Et si l’Empire romain avait connu la machine à vapeur? Si la révolution industrielle avait démarré sous Néron? C’est l’uchronie à laquelle s’amuse Raphaël Doan, agrégé de lettres classiques, magistrat et essayiste, qui pose la question – non pas à une machine à vapeur, mais à l’intelligence artificielle GPT. Puis il commente les propositions narratives de GPT en historien, en citant fort à propos Sénèque, Plutarque ou Aristote.
Il le fait en conscience de ce qu’est et n’est pas GPT: une machine qui aligne des mots en suivant une logique statistique. La véridicité n’est pas son problème. Le sens n’est pas son rayon. Et il faut la rediriger et lui redonner régulièrement des consignes pour qu’elle travaille et retravaille un texte jusqu’au moment où nous pouvons investir ces textes d’un sens qui nous intéresse.
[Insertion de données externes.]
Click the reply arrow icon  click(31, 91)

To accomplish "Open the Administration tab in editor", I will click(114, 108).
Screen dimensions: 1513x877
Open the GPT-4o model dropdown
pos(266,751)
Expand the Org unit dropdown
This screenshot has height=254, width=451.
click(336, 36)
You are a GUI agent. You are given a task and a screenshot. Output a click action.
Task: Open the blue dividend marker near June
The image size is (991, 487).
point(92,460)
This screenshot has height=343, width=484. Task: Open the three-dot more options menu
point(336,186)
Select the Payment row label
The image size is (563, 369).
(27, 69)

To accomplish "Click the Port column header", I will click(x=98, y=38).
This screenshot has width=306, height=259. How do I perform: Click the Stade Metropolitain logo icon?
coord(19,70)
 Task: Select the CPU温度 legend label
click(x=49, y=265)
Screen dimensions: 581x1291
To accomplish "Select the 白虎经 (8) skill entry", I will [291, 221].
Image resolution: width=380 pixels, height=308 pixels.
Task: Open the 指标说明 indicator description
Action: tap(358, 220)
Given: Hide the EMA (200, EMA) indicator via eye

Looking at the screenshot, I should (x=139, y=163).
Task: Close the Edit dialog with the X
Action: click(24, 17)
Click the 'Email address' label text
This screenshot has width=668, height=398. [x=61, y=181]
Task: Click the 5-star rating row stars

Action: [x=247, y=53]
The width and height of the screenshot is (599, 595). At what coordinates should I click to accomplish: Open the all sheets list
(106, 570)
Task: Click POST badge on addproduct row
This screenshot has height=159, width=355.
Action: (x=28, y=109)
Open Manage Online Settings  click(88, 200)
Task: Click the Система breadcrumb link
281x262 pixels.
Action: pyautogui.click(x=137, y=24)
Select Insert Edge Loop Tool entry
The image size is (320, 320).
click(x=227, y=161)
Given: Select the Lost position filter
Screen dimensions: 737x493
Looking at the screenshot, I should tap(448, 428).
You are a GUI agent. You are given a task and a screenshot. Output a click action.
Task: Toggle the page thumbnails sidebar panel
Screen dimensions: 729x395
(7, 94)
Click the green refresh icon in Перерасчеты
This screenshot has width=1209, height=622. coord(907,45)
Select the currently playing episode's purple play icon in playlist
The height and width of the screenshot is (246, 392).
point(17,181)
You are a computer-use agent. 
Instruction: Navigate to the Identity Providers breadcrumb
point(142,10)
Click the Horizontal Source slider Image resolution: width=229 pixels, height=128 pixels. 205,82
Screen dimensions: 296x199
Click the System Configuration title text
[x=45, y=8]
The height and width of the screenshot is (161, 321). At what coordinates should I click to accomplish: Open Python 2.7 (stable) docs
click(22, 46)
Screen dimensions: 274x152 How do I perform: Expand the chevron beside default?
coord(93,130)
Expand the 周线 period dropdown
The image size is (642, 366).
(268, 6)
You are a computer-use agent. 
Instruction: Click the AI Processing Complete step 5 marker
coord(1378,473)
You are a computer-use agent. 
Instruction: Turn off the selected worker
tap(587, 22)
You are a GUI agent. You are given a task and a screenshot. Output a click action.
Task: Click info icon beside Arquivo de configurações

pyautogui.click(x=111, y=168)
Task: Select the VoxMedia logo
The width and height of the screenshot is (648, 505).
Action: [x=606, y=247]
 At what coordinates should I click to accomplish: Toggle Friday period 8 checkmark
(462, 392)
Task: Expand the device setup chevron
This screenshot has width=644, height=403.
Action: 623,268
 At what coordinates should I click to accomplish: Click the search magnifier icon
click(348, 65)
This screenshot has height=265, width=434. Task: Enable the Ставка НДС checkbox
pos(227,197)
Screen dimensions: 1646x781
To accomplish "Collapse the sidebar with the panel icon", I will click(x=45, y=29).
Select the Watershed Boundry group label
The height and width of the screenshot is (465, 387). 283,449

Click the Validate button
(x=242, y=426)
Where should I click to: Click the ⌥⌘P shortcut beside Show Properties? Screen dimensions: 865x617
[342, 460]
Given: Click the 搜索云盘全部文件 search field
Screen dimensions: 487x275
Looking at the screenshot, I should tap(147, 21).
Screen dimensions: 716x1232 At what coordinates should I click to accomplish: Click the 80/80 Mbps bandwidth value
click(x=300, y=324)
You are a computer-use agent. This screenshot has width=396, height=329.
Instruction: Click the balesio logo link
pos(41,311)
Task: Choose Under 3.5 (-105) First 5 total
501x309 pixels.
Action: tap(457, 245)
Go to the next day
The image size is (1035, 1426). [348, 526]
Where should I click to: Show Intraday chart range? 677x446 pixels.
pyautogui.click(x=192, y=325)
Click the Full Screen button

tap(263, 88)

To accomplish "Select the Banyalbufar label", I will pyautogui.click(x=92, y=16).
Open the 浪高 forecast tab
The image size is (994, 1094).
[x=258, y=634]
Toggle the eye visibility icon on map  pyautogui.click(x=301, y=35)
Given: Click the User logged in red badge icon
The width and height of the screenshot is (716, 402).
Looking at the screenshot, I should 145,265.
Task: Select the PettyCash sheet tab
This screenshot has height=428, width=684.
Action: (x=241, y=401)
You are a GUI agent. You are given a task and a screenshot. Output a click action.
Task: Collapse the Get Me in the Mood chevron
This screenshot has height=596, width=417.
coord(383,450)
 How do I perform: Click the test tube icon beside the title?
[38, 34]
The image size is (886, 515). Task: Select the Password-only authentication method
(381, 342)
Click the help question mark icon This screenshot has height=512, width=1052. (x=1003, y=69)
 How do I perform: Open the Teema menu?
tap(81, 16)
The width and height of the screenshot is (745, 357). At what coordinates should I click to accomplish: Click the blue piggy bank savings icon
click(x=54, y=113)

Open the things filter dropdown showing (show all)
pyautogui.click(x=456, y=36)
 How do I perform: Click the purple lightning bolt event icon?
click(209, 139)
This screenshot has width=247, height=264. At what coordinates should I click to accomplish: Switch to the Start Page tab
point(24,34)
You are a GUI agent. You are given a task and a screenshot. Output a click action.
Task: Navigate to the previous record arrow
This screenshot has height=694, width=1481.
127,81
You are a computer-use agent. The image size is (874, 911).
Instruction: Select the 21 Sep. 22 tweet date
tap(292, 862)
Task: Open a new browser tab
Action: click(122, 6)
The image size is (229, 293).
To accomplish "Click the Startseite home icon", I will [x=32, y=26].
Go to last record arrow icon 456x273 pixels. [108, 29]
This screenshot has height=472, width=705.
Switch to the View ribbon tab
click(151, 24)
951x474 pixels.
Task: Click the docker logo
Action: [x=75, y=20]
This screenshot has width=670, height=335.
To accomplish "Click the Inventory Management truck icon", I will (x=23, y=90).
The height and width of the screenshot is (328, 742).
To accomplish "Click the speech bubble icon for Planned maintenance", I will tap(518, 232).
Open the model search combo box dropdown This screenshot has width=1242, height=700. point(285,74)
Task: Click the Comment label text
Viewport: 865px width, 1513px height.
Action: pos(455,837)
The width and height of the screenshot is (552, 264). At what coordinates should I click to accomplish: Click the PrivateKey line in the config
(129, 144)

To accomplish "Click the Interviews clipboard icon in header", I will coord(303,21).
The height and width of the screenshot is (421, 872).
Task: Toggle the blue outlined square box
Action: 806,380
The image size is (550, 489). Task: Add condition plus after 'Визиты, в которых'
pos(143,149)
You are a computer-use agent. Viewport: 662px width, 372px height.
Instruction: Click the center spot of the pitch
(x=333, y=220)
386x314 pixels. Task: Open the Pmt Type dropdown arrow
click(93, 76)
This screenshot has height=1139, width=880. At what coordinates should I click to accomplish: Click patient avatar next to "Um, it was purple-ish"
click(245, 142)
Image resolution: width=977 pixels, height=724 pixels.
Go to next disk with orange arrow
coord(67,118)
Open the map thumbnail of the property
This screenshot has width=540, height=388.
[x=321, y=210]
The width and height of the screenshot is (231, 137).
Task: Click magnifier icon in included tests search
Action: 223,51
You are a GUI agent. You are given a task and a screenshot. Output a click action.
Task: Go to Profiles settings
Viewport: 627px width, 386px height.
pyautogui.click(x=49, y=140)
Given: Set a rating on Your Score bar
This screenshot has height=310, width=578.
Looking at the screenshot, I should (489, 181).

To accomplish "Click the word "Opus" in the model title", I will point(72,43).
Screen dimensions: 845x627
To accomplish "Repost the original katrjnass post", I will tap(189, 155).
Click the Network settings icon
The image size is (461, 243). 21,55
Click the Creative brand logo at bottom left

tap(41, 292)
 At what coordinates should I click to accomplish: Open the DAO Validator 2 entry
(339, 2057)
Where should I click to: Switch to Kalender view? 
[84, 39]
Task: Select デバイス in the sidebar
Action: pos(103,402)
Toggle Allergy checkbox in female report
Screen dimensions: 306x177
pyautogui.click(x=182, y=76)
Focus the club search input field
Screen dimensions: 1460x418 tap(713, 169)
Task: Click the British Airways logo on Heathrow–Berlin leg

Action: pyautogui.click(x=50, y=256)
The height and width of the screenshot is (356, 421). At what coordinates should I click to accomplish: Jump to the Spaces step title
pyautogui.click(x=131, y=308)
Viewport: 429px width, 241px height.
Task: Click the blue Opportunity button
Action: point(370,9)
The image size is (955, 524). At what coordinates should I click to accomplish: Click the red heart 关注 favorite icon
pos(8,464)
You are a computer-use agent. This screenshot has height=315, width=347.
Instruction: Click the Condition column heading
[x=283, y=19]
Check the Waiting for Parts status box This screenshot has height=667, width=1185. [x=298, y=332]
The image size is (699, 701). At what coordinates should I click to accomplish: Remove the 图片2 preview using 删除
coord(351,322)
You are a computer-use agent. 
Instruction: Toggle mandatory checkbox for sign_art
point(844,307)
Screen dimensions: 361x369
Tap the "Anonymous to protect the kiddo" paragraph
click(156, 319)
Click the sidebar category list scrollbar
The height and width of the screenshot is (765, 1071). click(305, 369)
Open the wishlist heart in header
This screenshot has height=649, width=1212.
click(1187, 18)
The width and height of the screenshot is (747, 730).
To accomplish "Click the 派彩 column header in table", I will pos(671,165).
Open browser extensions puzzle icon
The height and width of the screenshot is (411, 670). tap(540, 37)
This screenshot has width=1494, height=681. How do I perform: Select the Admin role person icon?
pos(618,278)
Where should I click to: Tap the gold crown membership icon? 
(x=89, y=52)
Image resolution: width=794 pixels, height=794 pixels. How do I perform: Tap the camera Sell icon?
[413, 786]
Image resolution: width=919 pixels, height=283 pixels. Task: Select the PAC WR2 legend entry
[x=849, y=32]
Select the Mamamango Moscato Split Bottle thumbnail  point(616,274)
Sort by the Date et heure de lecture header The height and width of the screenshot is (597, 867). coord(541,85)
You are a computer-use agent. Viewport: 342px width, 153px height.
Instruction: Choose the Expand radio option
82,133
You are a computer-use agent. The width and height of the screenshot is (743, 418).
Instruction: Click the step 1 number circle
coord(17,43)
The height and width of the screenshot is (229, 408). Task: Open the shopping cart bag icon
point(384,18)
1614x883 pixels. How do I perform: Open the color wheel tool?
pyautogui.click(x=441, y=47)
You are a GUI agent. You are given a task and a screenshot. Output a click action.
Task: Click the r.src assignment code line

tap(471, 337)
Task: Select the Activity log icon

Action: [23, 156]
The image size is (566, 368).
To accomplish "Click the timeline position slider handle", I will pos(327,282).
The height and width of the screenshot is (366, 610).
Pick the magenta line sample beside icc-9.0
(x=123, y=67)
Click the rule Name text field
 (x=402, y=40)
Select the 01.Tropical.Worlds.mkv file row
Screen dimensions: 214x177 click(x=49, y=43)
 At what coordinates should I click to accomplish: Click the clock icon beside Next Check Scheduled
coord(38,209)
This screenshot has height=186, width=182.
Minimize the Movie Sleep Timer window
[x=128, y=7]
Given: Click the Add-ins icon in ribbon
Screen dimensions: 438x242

GPT ne comprend rien à ce qu’elle raconte. Mais nous, on y voit du sens. Pour faire du travail historique, c’est inapplicable. En revanche, c’est très intéressant pour l’uchronie.
Susciter des idées
Dans le cas qui nous occupe, les propositions rédactionnelles de la machine souffrent souvent d’une platitude stylistique certaine, de sorte que l’on se réjouit à tous points de vue de retrouver régulièrement les commentaires écrits de main d’homme - plus intéressants que ce qui les suscite. Mais l’IA parvient aussi à mêler ses sources de manière inattendue.
Ainsi, s’agissant d’imaginer l’électrification de la ville de Rome sous Tibère, on voit surgir une figure composite, l’entrepreneur et savant Magon, que GPT construit en mêlant notamment Edison et Sénèque. Un hybride dont Doan pense que sans GPT, il n’aurait pas songé à l’inventer. Et qui appelle des questionnements: pourquoi, justement, la figure de l’ingénieur est-elle liée à l’émergence de l’époque moderne?
Doan propose une explication (on pourrait en avancer d’autres): la pensée antique, dominée par le platonisme, considère souvent frivole ou grossier d’abaisser la perfection des idées mathématiques à des réalisations pratiques. De même pour la machine à vapeur: l’idée qu’elle surgisse à Rome n’est pas complètement absurde, puisque Héron d’Alexandrie avait bien inventé une première machine à vapeur (d’une puissance encore infime) au Ier siècle. La question n’est plus alors de s’extasier sur les accomplissements du génie antique, mais de s’interroger sur sa stagnation. Pourquoi ce potentiel n’a-t-il pas été exploité à des fins industrielles? C’est dans ce genre de commentaire ou de renversement de perspective que le livre donne le meilleur.
Des propositions parfois superficielles
Sur de nombreux points, les propositions du texte peuvent sembler frustrantes et superficielles, par exemple quand GPT annonce que le progrès technique amène à l’émancipation des femmes, sans articuler en rien la relation entre évolution technique et conscience politique, donnant pour acquis que l’une entraîne l’autre - et ici, l’auteur humain ne nous éclaire pas. Ou quand Raphaël Doan choisit de ne pas interroger la crise de la civilisation industrielle (entre épuisement des ressources et réchauffement climatique).
Il faut dire que, comme l’explique Doan lui-même, la machine GPT tend à se montrer très positive et produit spontanément des scénarios non conflictuels. Et puis l’auteur lui-même a sans doute d’autres préoccupations que le lecteur soussigné.
Mais il faut le reconnaître: ces frustrations de lecture s’avèrent ainsi, en même temps qu’agaçantes, franchement stimulantes par les questions qu’elles ouvrent. Tandis que les commentaires de Raphaël Doan ne cessent de nous interroger à la fois sur l’Antiquité et sur notre époque. Jusqu’à nous faire nous demander, avec Yourcenar et son Hadrien, si Rome, splendide et esclavagiste, éprise de morale et corrompue, a vraiment chuté - ou si elle ne s’est pas simplement métamorphosée, et continue de se métamorphoser dans notre civilisation.
Francesco Biamonte/mh
Raphaël Doan, "Si Rome n’avait pas chuté", ed. Passés Composés.